### WHAT NEEDS TO BE DONE
Print word for word the first line of the records below and every following line through the one containing "zur Satzung (705, 2096)"; print nothing else.

━━━━━━━━━━━━━━━━━━━━━━━━━━━━━━

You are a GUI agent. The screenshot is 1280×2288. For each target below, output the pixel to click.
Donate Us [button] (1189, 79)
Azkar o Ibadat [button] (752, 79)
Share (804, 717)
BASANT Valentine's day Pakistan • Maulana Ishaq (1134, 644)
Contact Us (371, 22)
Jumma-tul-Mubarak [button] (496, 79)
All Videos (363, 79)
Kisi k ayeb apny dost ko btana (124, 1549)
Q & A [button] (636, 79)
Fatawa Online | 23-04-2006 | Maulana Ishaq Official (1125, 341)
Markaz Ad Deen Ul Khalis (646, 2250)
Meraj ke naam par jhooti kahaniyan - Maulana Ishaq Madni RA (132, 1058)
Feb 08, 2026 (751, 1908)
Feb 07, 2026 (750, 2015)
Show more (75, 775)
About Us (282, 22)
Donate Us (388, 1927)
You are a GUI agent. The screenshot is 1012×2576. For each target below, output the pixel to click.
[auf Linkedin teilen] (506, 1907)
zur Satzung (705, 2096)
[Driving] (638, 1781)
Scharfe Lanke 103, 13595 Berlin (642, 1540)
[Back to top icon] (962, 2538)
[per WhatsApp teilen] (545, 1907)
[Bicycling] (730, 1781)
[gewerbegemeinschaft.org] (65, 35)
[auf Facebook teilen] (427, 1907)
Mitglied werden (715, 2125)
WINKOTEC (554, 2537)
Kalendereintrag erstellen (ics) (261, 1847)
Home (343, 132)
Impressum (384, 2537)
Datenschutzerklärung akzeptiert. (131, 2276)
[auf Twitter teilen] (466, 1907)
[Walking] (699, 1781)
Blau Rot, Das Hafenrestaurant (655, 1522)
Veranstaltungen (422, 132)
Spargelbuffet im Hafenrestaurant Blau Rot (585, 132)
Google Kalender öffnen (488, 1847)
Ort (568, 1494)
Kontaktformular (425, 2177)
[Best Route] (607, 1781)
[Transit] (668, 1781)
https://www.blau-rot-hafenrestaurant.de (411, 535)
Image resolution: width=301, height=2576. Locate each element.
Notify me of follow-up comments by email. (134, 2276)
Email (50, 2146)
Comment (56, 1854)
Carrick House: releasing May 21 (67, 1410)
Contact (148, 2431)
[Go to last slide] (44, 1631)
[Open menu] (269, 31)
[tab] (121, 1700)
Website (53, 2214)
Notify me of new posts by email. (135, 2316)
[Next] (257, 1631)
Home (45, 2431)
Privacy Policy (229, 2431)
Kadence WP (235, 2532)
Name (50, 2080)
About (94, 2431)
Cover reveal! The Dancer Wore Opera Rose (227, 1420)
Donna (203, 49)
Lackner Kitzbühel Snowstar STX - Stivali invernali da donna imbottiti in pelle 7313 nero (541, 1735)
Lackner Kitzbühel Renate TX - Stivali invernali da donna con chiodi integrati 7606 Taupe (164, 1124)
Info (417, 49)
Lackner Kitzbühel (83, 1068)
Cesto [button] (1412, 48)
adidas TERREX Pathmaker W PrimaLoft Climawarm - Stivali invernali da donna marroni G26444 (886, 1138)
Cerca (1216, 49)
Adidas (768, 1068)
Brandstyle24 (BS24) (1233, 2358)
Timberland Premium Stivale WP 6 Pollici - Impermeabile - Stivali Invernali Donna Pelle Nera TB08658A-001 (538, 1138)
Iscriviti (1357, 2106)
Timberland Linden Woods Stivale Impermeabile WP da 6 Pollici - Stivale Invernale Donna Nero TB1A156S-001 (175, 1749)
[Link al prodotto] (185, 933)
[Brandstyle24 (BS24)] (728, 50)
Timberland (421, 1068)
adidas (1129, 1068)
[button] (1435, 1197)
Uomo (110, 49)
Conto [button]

━━━━━━━━━━━━━━━━━━━━━━━━━━━━━━

### SOLVED PROBLEM
You are a GUI agent. The screenshot is 1280×2288. For each target below, output the pixel to click.
Donate Us [button] (1189, 79)
Azkar o Ibadat [button] (752, 79)
Share (804, 717)
BASANT Valentine's day Pakistan • Maulana Ishaq (1134, 644)
Contact Us (371, 22)
Jumma-tul-Mubarak [button] (496, 79)
All Videos (363, 79)
Kisi k ayeb apny dost ko btana (124, 1549)
Q & A [button] (636, 79)
Fatawa Online | 23-04-2006 | Maulana Ishaq Official (1125, 341)
Markaz Ad Deen Ul Khalis (646, 2250)
Meraj ke naam par jhooti kahaniyan - Maulana Ishaq Madni RA (132, 1058)
Feb 08, 2026 (751, 1908)
Feb 07, 2026 (750, 2015)
Show more (75, 775)
About Us (282, 22)
Donate Us (388, 1927)
You are a GUI agent. The screenshot is 1012×2576. For each target below, output the pixel to click.
[auf Linkedin teilen] (506, 1907)
zur Satzung (705, 2096)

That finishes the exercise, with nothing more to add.